• [Brief]:
Please return, word for word, the line containing "Task: Click the eraser tool icon" and each line after it through the end of the data below, and nothing else.

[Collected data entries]

+---+

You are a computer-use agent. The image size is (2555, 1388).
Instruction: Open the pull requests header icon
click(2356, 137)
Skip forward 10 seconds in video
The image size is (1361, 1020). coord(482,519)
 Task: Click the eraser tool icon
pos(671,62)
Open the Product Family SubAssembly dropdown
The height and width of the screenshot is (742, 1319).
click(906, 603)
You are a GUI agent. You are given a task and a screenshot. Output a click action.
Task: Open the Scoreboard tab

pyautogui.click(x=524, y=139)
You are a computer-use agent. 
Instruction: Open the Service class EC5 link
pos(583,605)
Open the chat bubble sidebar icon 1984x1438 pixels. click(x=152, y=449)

+---+

• [Task solution]:
 Task: Click the eraser tool icon
pos(671,62)
Open the Product Family SubAssembly dropdown
The height and width of the screenshot is (742, 1319).
click(906, 603)
You are a GUI agent. You are given a task and a screenshot. Output a click action.
Task: Open the Scoreboard tab

pyautogui.click(x=524, y=139)
You are a computer-use agent. 
Instruction: Open the Service class EC5 link
pos(583,605)
Open the chat bubble sidebar icon 1984x1438 pixels. click(x=152, y=449)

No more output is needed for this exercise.